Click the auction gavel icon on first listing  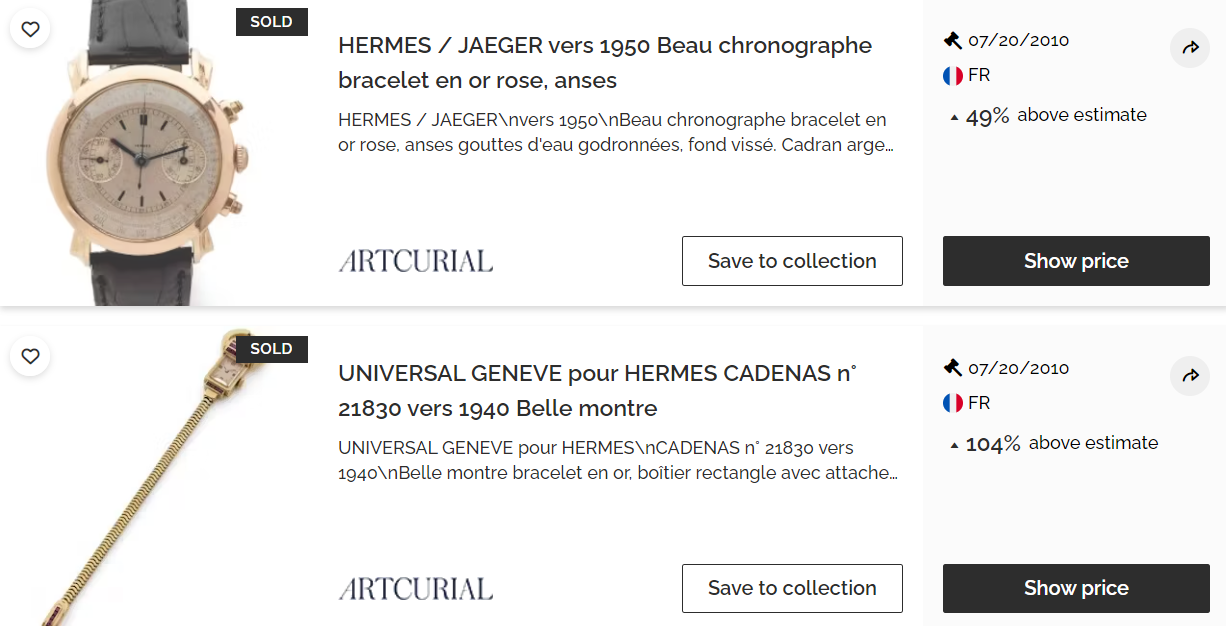(x=952, y=41)
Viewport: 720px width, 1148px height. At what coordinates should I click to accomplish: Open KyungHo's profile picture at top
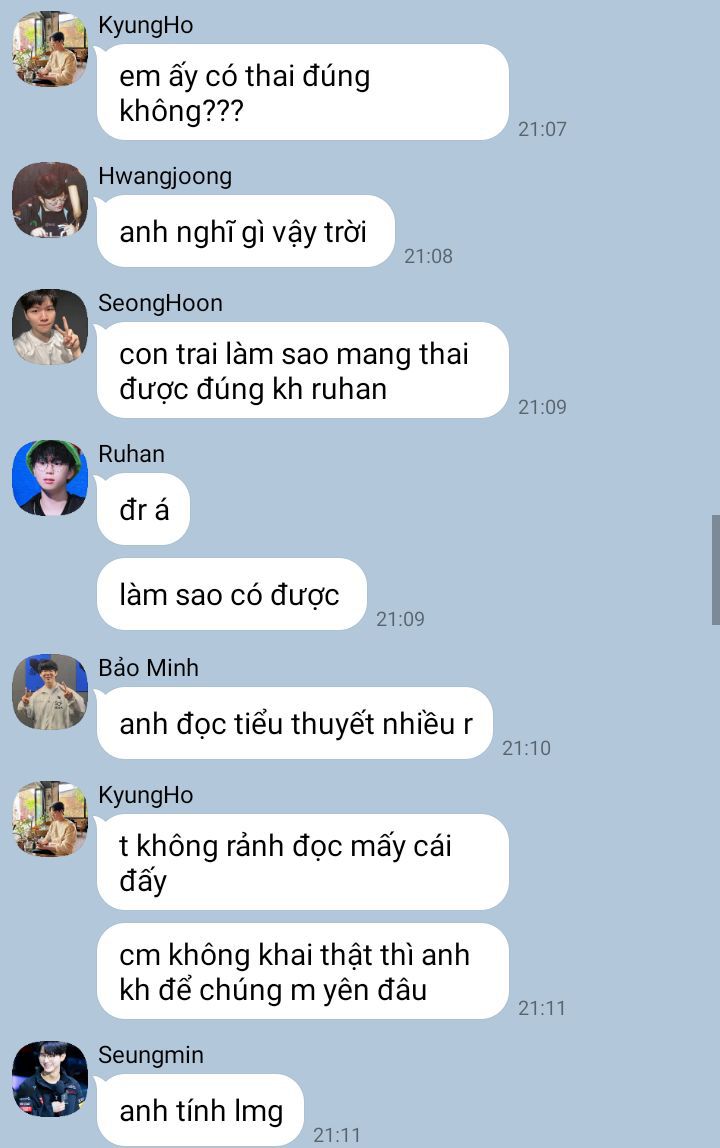tap(50, 48)
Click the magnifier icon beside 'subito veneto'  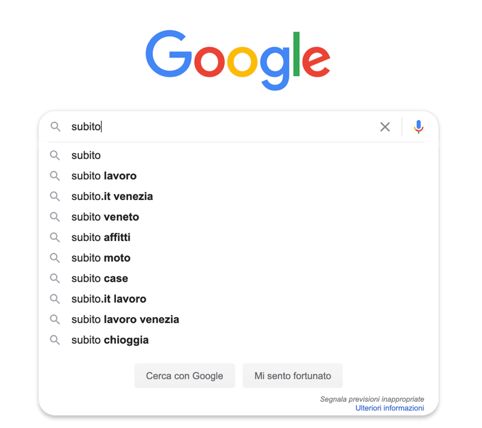(x=55, y=217)
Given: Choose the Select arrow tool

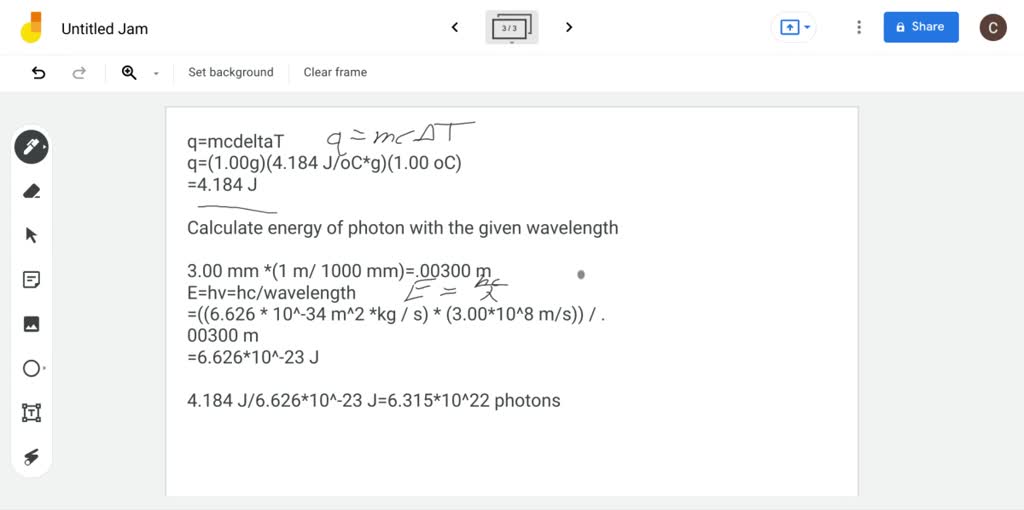Looking at the screenshot, I should pyautogui.click(x=31, y=235).
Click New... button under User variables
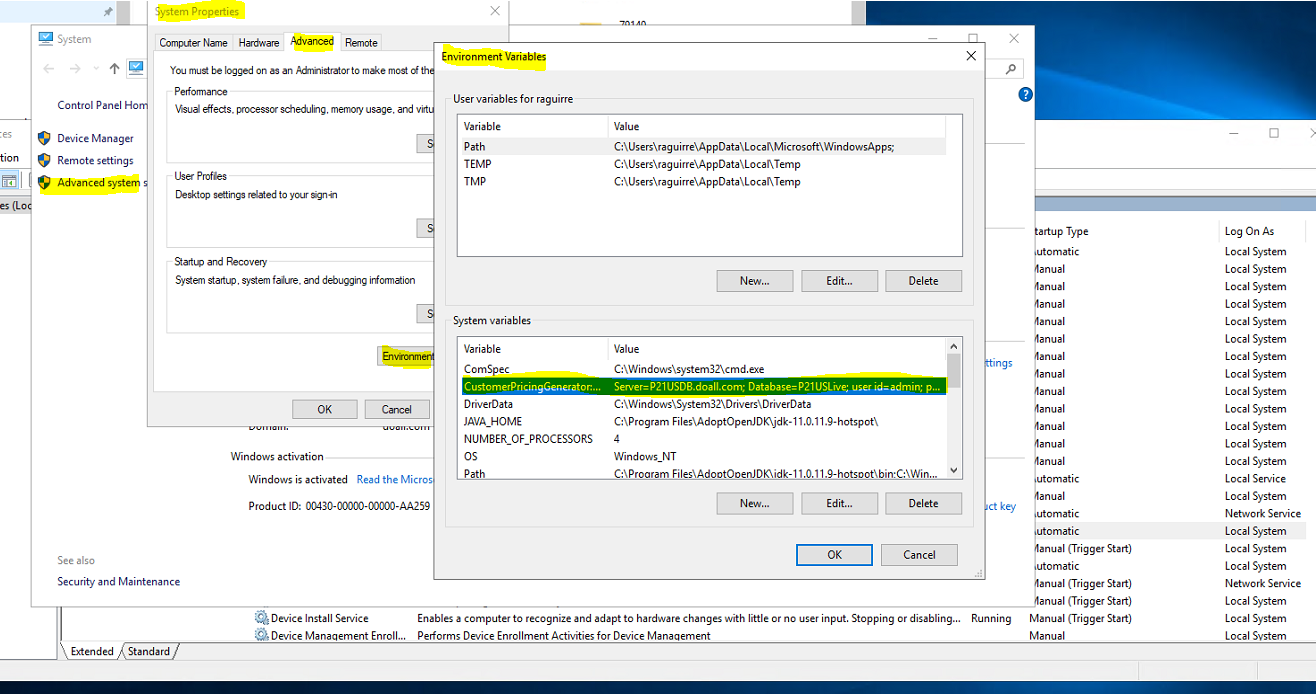Viewport: 1316px width, 694px height. (x=754, y=281)
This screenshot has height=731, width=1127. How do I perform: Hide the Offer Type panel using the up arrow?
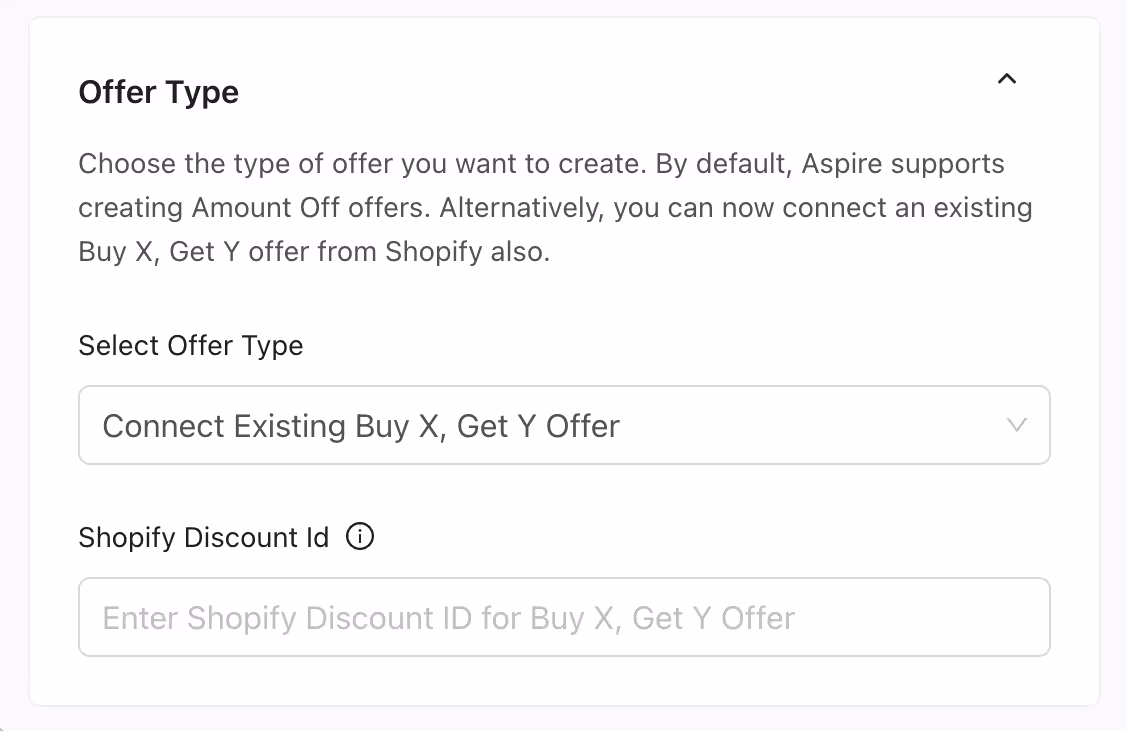pyautogui.click(x=1007, y=79)
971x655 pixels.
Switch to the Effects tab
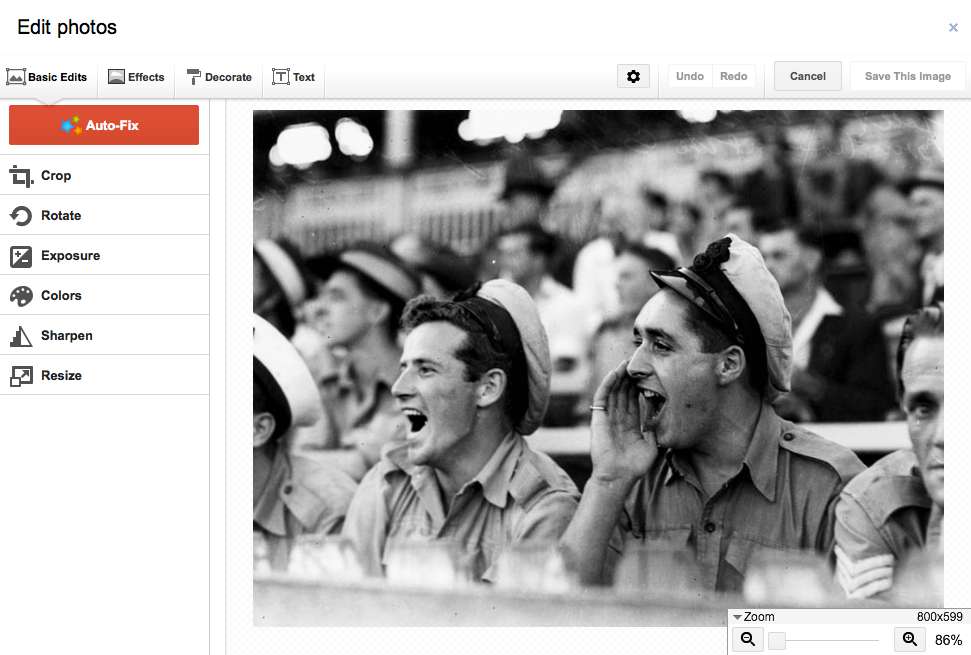click(x=137, y=76)
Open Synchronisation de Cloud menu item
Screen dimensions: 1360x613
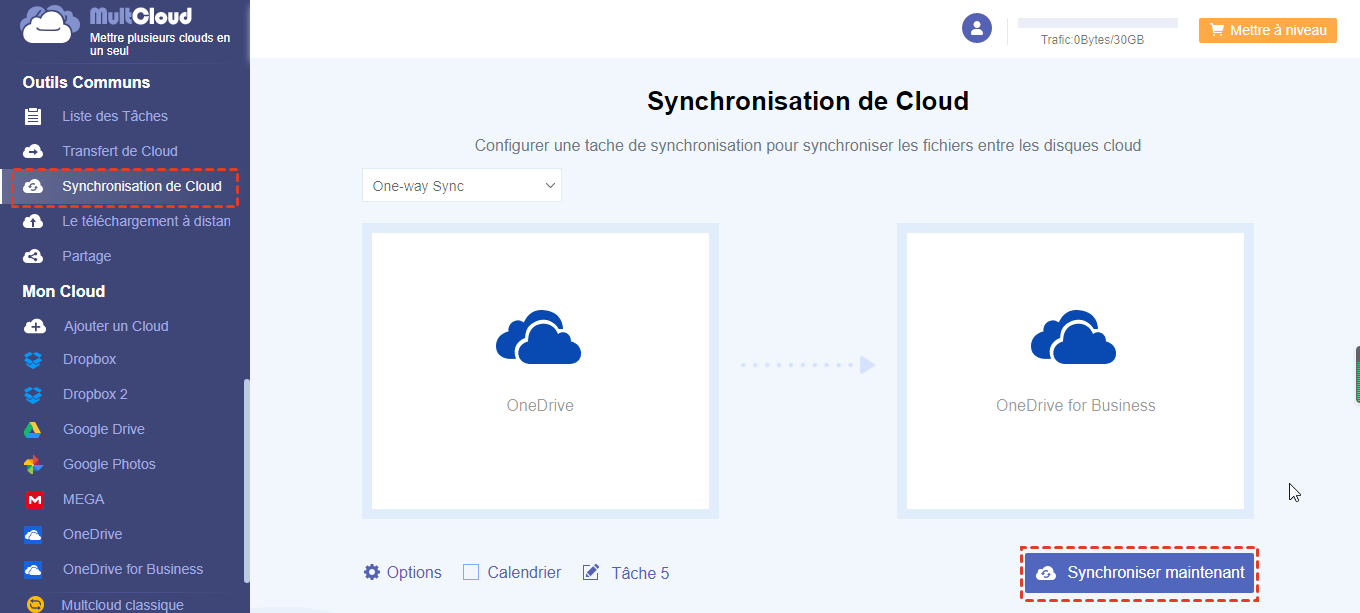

> _Exercise details_
Take the line containing "This screenshot has" through the last line of the material and retype exactly those lines, both ends included, with no pictures.

> _Response to this task_
This screenshot has height=731, width=1127. How do I perform: Hide the Offer Type panel using the up arrow?
pyautogui.click(x=1007, y=79)
971x655 pixels.
Switch to the Effects tab
click(x=137, y=76)
Open Synchronisation de Cloud menu item
Screen dimensions: 1360x613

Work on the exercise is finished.